(PROBLEM):
Copy every line of the entries that has the string "agent" in it.

(Collected data entries):
·····

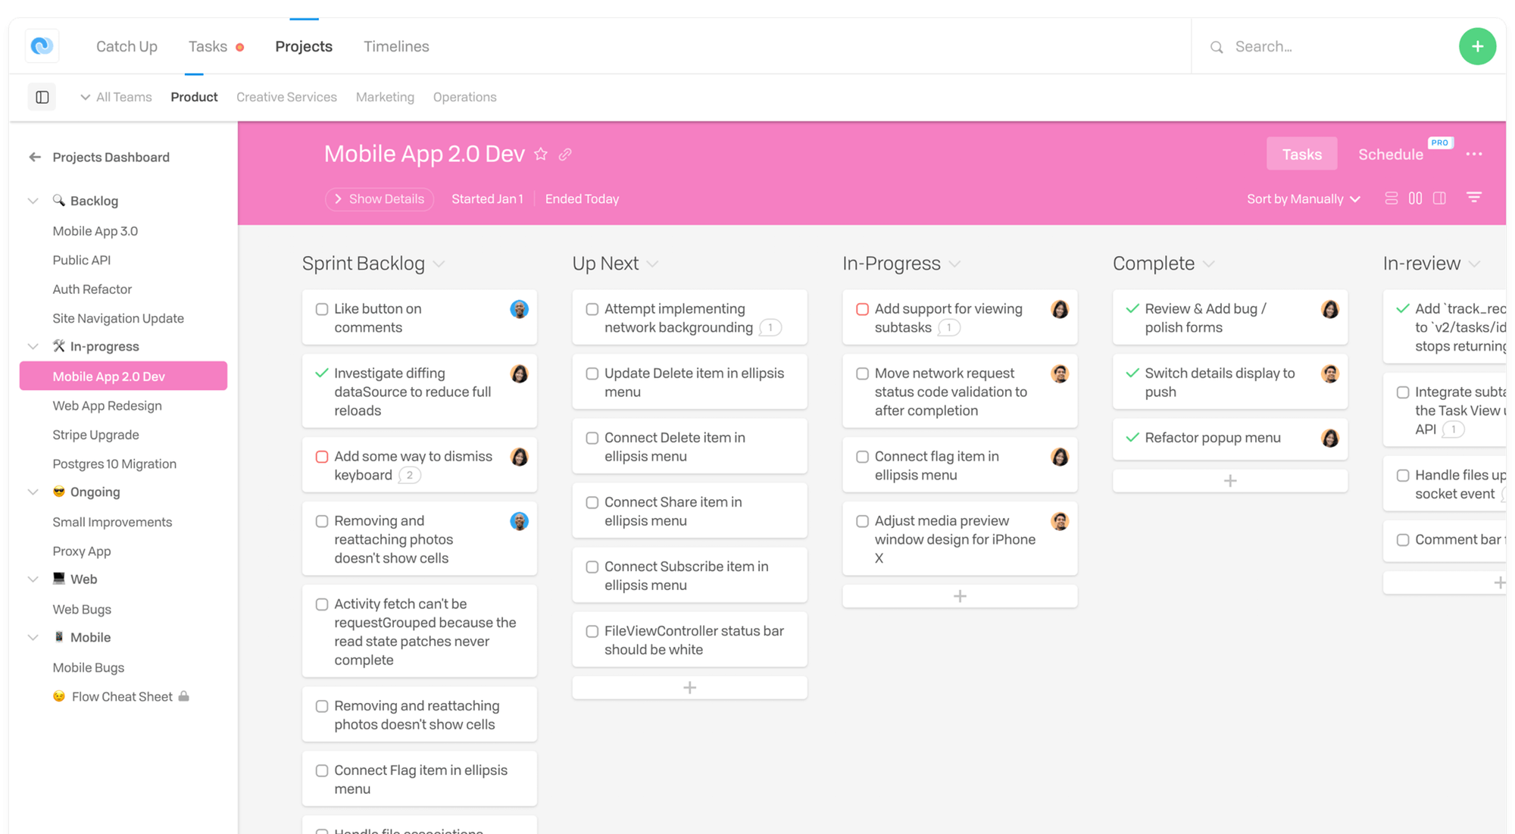Screen dimensions: 1515x834
Task: Click the split view icon in toolbar
Action: [x=1439, y=198]
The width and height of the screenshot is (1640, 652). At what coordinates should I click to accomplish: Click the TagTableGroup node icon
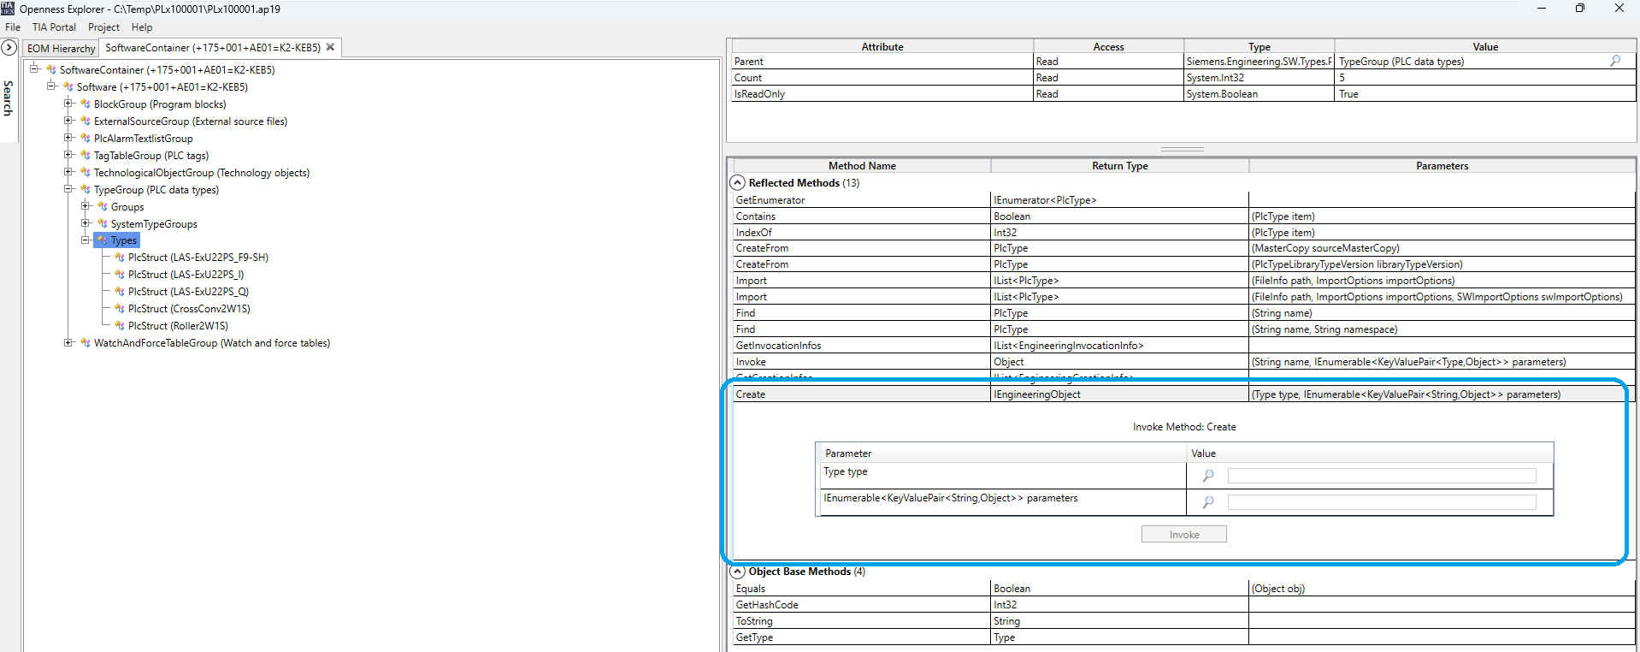(x=86, y=156)
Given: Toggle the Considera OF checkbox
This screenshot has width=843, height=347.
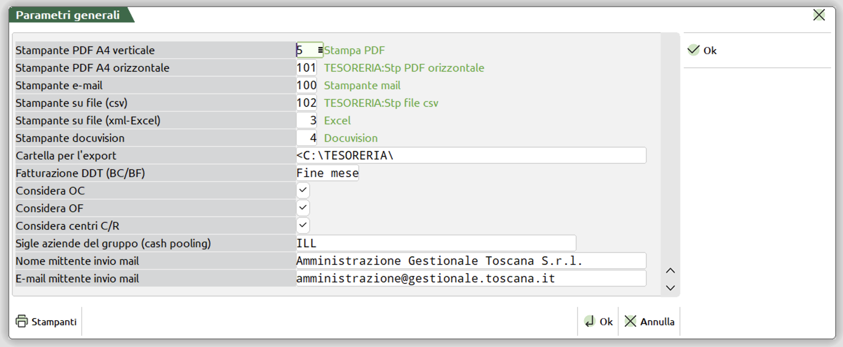Looking at the screenshot, I should click(x=303, y=208).
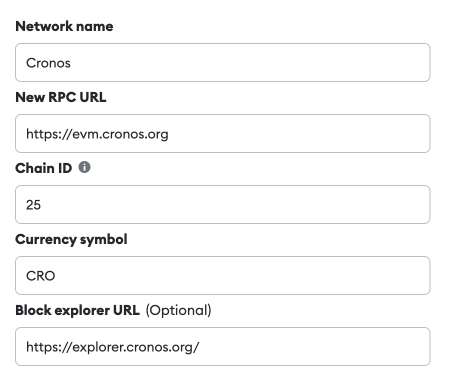Click the 'https://explorer.cronos.org/' text
The height and width of the screenshot is (378, 450).
pyautogui.click(x=113, y=347)
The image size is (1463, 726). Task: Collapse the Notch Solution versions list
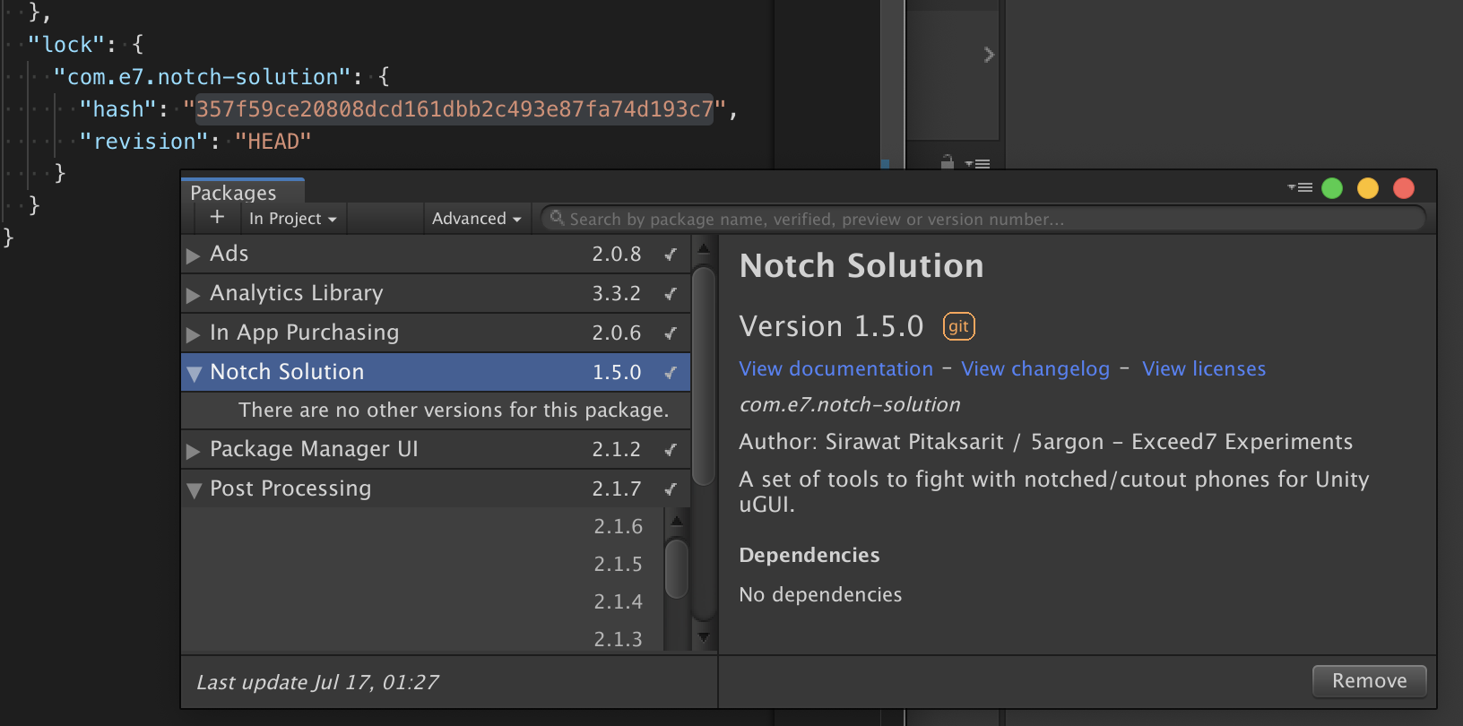click(x=193, y=373)
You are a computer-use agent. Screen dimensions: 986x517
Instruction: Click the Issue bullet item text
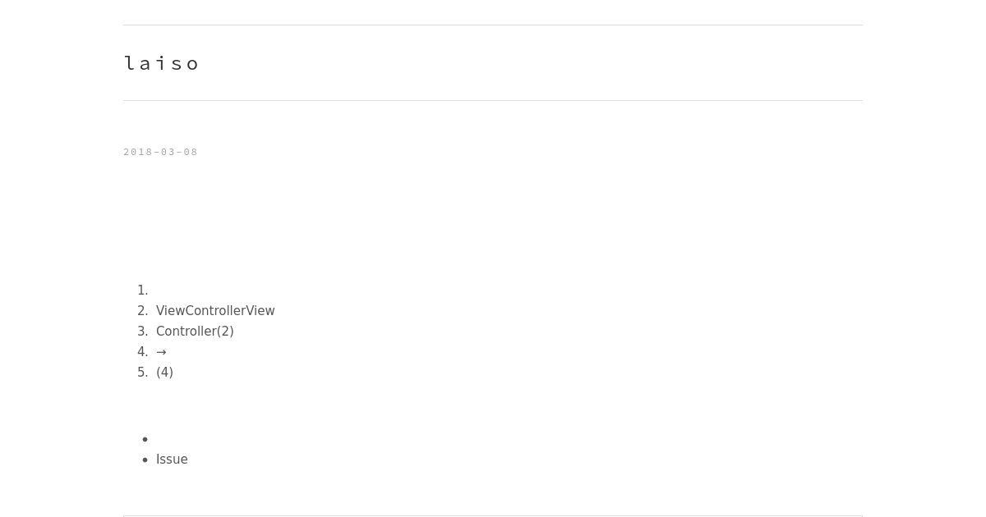(172, 460)
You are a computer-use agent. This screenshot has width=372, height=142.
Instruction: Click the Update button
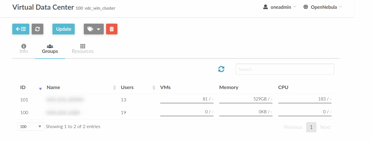tap(64, 29)
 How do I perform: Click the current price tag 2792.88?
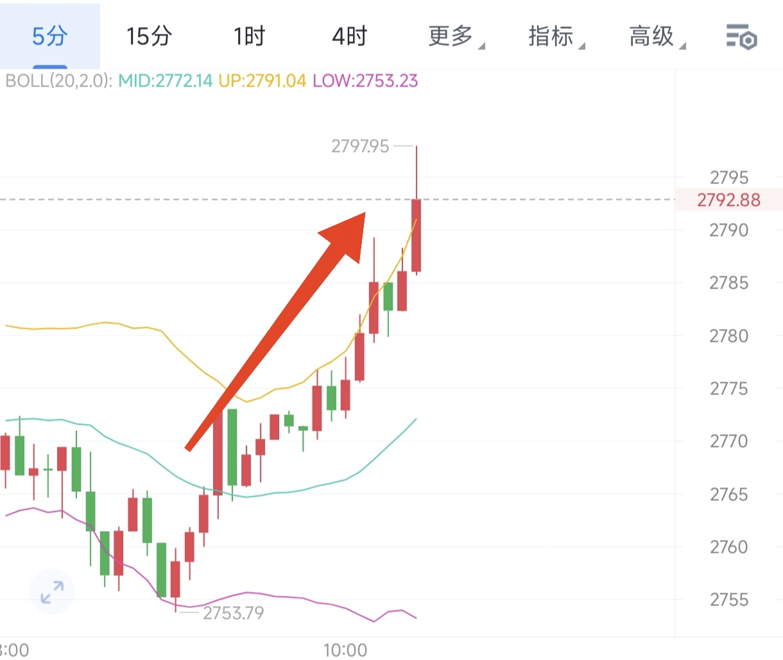tap(728, 200)
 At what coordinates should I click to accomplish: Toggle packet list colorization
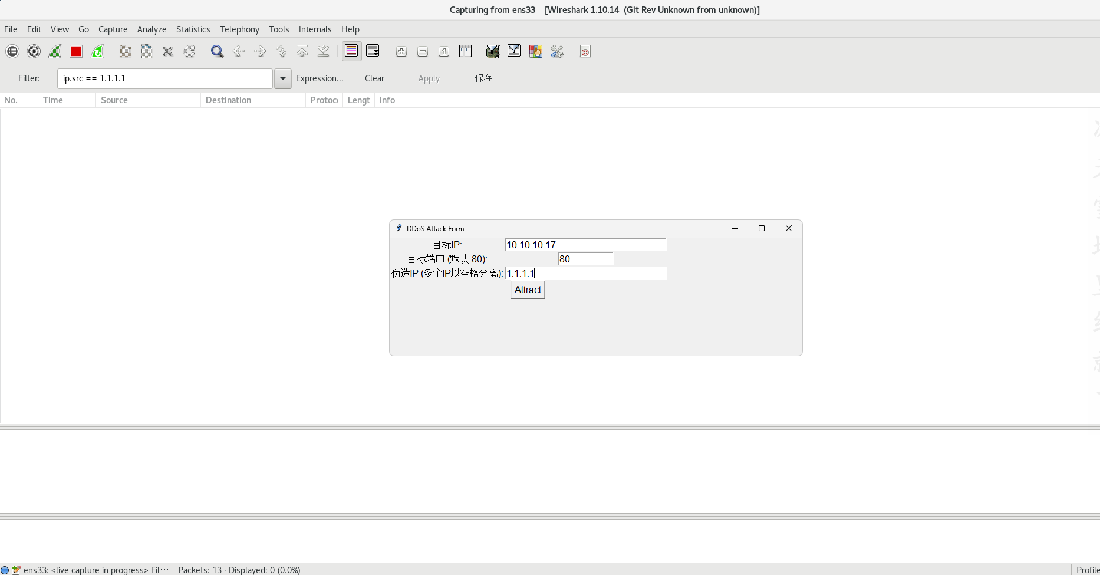pyautogui.click(x=351, y=52)
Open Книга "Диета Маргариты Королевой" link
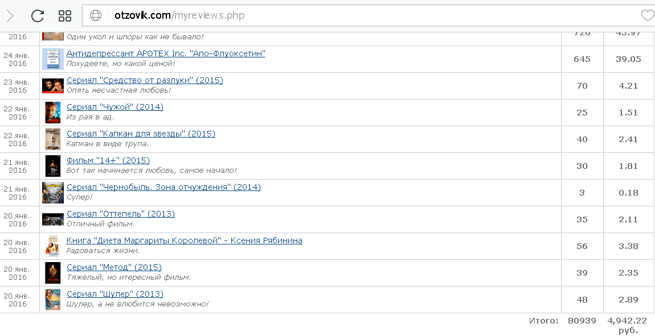 184,240
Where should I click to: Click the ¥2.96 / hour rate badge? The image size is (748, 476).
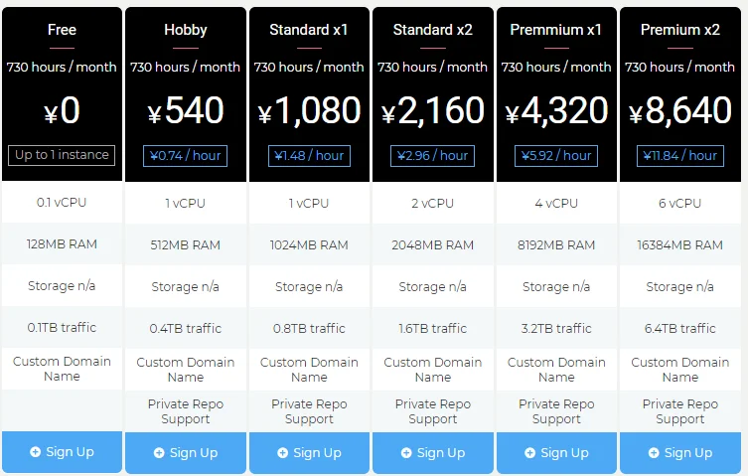tap(432, 155)
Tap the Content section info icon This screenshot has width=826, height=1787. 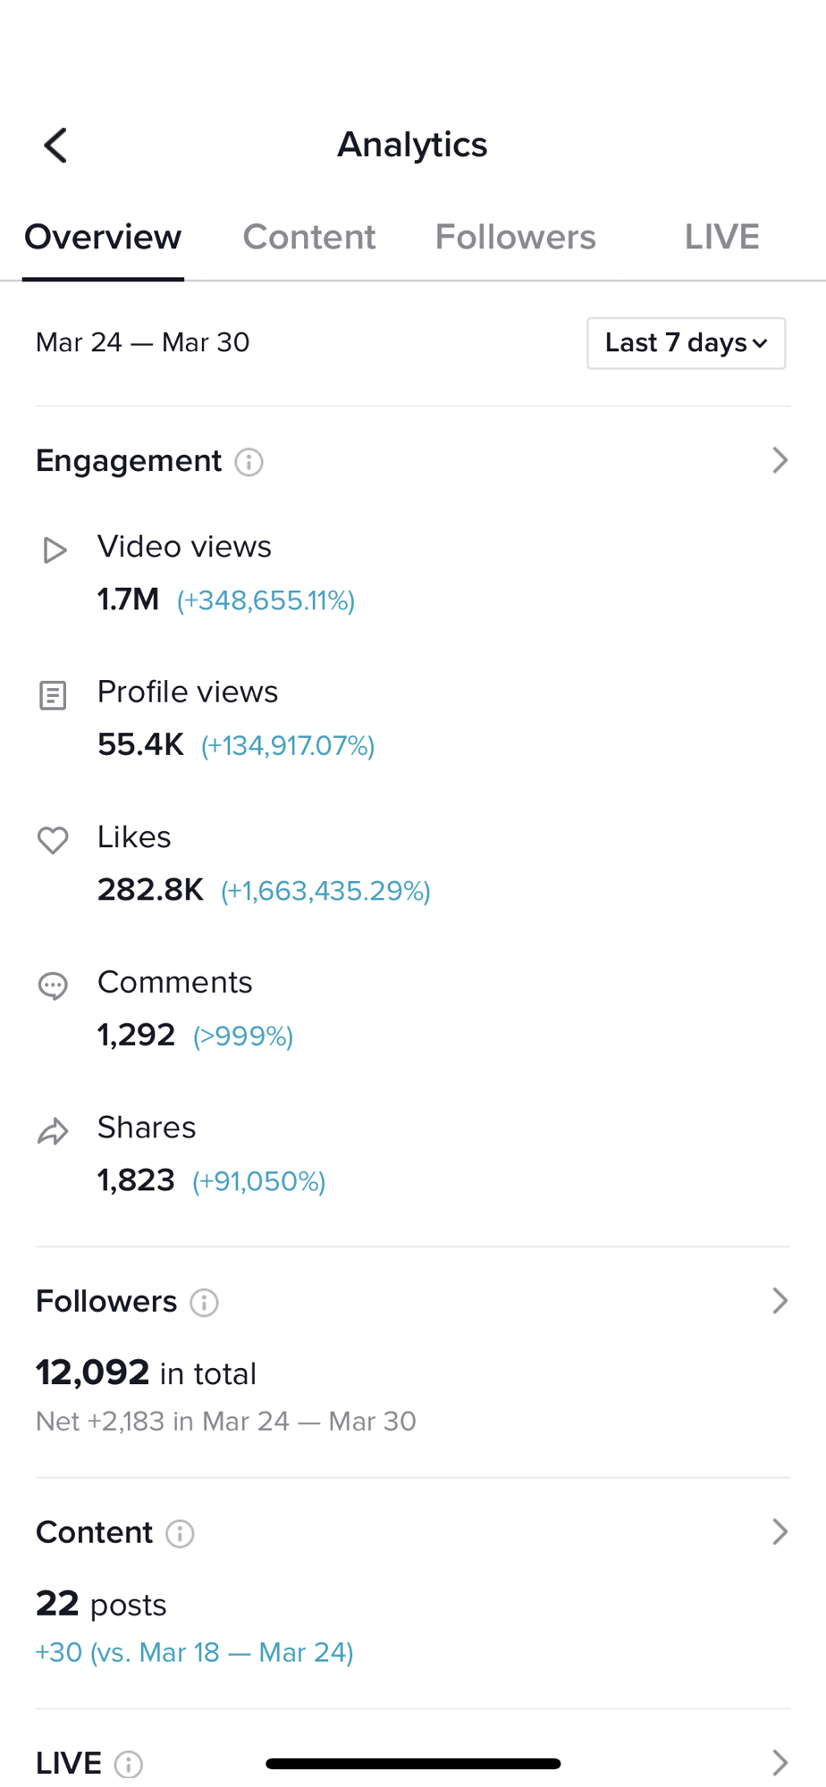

·····

(RESPONSE BELOW):
You are a computer-use agent. Screen dimensions: 986x517
You are a computer-use agent. This screenshot has width=372, height=142.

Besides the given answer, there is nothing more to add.